Domingo de la Trinidad. Jornada pro orantibus


Estamos tan divididos y distantes entre nosotros que apenas podemos imaginar que la diferencia pueda reconciliarse con la unidad. Tenemos tanto miedo a perder nuestra identidad y nuestra libertad que el otro apenas si deja de ser una compañía amenazante, incluso cuando es alguien cercano y querido. Estamos tan fracturados y fragmentados interiormente que ni siquiera nosotros mismos podemos decir que somos uno, perdidos como estamos entre una multitud de afectos, deseos, impulsos que nos habitan y no terminan de armonizarse.
Y sin embargo seguimos diciendo yo y diciendo nosotros, y haciéndolo a la vez, como si no pudiéramos perder esta identidad personal y plural que nos habita herida y anhelante. ¿Cuándo podremos decir yo sin contradicciones?, ¿cuándo podremos decir nosotros sin enfrentamientos?, ¿cuándo nos reconciliaremos con todas nuestras tendencias silvestres que no sabemos amaestrar?, ¿cuándo nos daremos cuenta de que estamos creados para ser nosotros mismos al tiempo de ser de los otros?
Vivimos, desde el principio de los tiempos relaciones viejas, desgastadas por el miedo, la sospecha, la mentira. Pero seguimos invitando una y otra vez a algunos a nuestra vida para ver si ahí, en ellos, encontramos el paraíso de la comunión.
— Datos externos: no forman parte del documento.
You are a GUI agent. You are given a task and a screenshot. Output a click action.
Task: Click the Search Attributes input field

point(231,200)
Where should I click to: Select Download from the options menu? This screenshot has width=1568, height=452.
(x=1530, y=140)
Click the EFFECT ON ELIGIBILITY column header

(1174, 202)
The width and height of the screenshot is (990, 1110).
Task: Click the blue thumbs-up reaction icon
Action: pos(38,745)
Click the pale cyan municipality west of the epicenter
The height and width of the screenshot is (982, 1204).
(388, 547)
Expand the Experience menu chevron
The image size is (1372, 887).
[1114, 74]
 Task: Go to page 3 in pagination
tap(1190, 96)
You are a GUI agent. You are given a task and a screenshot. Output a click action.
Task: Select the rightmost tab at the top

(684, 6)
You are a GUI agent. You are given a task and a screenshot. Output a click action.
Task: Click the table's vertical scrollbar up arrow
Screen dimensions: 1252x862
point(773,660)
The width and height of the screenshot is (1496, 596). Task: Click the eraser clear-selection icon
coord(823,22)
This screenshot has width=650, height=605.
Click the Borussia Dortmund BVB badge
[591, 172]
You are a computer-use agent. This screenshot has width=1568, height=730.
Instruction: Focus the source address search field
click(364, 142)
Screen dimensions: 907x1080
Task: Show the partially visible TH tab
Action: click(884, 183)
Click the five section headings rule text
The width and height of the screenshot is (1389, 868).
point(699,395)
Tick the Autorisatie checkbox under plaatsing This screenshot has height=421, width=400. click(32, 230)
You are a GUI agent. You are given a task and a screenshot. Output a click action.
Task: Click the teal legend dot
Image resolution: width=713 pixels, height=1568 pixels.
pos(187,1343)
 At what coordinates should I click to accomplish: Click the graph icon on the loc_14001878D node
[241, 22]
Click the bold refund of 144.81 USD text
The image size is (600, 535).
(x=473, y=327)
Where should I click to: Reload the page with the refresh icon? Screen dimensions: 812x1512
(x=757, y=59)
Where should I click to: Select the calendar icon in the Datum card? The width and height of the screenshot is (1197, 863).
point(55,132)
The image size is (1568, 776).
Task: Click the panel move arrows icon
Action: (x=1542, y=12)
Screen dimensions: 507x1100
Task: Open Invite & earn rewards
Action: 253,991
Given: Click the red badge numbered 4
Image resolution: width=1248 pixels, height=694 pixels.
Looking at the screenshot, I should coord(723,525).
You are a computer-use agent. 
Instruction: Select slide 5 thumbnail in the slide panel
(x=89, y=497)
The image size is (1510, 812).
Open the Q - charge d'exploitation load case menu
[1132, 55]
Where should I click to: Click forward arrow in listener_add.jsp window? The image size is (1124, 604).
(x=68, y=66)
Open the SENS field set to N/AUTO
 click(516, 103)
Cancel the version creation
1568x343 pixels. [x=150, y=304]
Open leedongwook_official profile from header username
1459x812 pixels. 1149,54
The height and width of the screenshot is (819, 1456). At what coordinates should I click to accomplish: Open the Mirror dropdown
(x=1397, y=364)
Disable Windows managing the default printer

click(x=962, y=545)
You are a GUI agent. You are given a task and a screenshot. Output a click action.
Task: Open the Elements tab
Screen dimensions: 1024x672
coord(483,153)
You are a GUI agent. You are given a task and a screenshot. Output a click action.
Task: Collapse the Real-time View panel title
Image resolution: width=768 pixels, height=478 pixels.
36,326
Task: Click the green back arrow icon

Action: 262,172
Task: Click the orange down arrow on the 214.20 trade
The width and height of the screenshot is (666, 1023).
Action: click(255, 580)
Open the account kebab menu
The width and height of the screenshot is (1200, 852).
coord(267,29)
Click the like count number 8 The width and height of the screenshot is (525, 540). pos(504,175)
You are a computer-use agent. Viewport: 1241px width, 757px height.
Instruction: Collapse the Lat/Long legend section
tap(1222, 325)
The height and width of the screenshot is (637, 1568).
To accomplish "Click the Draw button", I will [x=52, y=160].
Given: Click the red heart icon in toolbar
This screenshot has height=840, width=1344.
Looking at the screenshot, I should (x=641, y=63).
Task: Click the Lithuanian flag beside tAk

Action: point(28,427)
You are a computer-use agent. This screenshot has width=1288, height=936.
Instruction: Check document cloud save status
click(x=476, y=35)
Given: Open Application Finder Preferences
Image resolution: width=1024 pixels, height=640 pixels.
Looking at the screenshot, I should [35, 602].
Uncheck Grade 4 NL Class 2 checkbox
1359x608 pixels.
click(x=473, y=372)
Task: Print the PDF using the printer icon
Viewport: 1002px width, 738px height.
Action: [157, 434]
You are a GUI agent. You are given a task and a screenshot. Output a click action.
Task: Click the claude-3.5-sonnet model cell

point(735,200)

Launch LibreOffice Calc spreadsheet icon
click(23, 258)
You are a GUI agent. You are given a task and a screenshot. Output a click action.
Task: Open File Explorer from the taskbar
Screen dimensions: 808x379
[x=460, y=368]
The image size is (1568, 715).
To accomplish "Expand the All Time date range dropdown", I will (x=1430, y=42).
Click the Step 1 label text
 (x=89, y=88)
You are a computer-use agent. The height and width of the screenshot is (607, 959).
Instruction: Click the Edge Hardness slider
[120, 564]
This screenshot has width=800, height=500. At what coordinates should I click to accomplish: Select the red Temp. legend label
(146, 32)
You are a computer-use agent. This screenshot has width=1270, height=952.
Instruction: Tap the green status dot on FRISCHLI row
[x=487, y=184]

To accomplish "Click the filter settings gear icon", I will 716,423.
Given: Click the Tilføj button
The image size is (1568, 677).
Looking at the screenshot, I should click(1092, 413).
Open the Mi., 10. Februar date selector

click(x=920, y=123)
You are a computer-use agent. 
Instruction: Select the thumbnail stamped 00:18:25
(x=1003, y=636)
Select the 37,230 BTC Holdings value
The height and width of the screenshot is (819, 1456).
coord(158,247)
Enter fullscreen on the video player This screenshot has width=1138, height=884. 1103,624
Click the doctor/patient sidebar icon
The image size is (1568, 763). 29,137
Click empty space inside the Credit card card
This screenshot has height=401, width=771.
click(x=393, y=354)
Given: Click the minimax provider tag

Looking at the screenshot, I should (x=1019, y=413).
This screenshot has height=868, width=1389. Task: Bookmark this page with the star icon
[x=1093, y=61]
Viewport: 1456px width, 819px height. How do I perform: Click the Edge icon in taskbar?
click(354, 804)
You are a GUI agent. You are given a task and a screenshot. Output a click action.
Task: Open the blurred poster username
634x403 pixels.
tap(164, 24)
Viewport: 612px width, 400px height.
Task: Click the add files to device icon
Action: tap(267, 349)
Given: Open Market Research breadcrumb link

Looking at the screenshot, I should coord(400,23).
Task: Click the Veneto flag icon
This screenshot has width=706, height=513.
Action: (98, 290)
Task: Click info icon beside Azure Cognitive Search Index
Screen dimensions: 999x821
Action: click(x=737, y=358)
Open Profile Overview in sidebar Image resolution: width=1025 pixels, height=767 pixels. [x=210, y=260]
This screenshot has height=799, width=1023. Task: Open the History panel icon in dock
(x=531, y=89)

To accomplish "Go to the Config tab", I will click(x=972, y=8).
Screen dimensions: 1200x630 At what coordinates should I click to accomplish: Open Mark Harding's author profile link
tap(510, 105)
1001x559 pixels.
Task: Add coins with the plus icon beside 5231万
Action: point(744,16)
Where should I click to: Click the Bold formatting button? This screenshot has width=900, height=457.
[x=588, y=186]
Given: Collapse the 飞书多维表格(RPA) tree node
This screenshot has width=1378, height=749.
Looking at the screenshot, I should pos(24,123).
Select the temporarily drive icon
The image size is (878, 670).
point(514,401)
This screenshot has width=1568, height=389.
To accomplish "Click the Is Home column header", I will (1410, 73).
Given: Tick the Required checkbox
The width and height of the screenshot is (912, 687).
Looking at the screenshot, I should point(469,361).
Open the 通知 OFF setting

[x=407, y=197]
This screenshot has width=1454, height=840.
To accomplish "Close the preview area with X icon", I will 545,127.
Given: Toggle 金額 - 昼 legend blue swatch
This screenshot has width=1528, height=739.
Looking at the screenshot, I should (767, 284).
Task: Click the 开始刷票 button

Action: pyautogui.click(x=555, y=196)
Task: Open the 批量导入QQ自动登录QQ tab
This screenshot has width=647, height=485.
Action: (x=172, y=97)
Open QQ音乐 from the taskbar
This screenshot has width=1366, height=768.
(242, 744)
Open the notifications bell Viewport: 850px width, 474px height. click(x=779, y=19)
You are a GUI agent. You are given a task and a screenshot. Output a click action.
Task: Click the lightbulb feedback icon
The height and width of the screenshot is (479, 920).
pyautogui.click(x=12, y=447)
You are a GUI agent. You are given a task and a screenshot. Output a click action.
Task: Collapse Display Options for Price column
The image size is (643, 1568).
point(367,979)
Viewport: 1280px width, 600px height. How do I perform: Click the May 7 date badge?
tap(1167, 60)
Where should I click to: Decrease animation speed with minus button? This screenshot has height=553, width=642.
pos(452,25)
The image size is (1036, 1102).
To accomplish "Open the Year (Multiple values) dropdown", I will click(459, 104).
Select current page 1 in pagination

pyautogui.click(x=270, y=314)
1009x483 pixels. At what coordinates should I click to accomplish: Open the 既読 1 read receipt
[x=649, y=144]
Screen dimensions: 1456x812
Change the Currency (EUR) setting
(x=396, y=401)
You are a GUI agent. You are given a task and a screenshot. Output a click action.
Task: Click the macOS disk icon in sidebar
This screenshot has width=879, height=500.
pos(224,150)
No pases de largo, le decía Abraham al Señor que se dejaba ver delante de su tienda en la figura plural de tres peregrinos. ¿Cuántas veces se lo hemos dicho nosotros o lo hemos querido decir a alguien sintiendo que en él podía estar la fecundidad de nuestra vida? ¿Y cuántas veces el diablo ha sonreído cínicamente en nosotros diciéndonos, después del primer traspiés, que no hay nada que hacer, que los otros son como son y nosotros somos ya viejos para fiarnos de expectativas que son propias de jóvenes que no saben de la vida?
Sara se rió mirando su propio cuerpo y el de Abraham y el de la vieja humanidad a la que ya parecía que se le había pasado la oportunidad de ser una y engendrar una vida nueva. Se rió como tantas veces llora nuestro corazón cuando ha desesperado de una vida donde se reúna la integridad, el amor y la fecundidad.
Pero era Dios quién allí mismo había pronunciado su profecía. Dios mismo. Era Dios el que se había parado y aceptado la invitación a comer y descansar, y había despertado de nuevo, con la promesa de un simple hijo, el deseo de un encuentro sin distancias con el sueño y la vocación primera de Abraham: ser él mismo un pueblo numeroso, ser él mismo una bendición para todos los pueblos. Porque estaba hecho a imagen de Dios, hecho para que cupiera en él la multiplicidad de lo distinto y la bendición que lo reúne sin distancias con el vínculo del amor. Por eso Abraham comenzó a interceder, en el siguiente capítulo de su vida, por todos, también por los habitantes de Sodoma y Gomorra que parecían perdidos sin solución. Dios le había abierto su corazón como a Sara las entrañas. Le había hecho comprender que estaba creado a imagen y semejanza de ese Dios que camina en su eternidad en un diálogo de peregrinos que van al mismo paso, sin apenas diferenciarse, amándose como se aman.
Esto pensó Cuarto, nuestro hermano, cuando escuchó el pasaje de Génesis y todos estaban admirándose del milagro y deseando pedir su propio hijo, su propio milagro. Esto pensó, y se retiró por largo tiempo de sus negocios para meditar, porque veía que en los negocios de la vida se buscan demasiado deprisa fecundidades inmediatas y la fecundidad de Dios es solo el amor y va para largo, para caminar por la vida eterna. Cuando volvío a la ciudad, después de mucho tiempo, todos a su alrededor se sentían uno, acogidos y bendecidos en su mirada.